Records excerpted from a collection:
▶

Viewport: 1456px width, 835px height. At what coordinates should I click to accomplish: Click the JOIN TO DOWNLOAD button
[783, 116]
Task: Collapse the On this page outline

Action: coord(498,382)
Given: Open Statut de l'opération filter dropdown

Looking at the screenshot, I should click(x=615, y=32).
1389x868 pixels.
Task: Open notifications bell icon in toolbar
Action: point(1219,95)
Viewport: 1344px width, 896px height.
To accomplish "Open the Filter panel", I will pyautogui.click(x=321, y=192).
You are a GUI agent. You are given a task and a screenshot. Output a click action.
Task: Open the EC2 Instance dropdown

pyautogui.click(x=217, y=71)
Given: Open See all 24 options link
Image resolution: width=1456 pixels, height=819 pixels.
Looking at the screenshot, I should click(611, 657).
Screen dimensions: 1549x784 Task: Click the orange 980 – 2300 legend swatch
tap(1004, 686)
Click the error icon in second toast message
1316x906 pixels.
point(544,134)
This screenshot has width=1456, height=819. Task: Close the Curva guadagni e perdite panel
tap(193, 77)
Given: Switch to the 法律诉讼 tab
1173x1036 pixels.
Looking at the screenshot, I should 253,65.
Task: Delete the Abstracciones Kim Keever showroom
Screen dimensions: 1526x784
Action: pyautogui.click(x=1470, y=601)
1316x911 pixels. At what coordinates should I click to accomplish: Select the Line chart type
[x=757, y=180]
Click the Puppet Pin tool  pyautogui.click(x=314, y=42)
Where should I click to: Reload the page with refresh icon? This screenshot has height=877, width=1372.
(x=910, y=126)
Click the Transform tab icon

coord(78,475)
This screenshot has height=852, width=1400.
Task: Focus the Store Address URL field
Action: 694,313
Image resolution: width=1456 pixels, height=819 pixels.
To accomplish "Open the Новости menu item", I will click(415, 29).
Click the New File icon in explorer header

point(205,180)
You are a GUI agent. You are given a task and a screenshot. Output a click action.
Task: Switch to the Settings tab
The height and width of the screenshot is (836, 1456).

◀

- **What to work on**: If a line in the records contains the word "Switch", copy it out.

- **Response to this task**:
Given: Switch to the 法律诉讼 tab
Task: Switch to the Settings tab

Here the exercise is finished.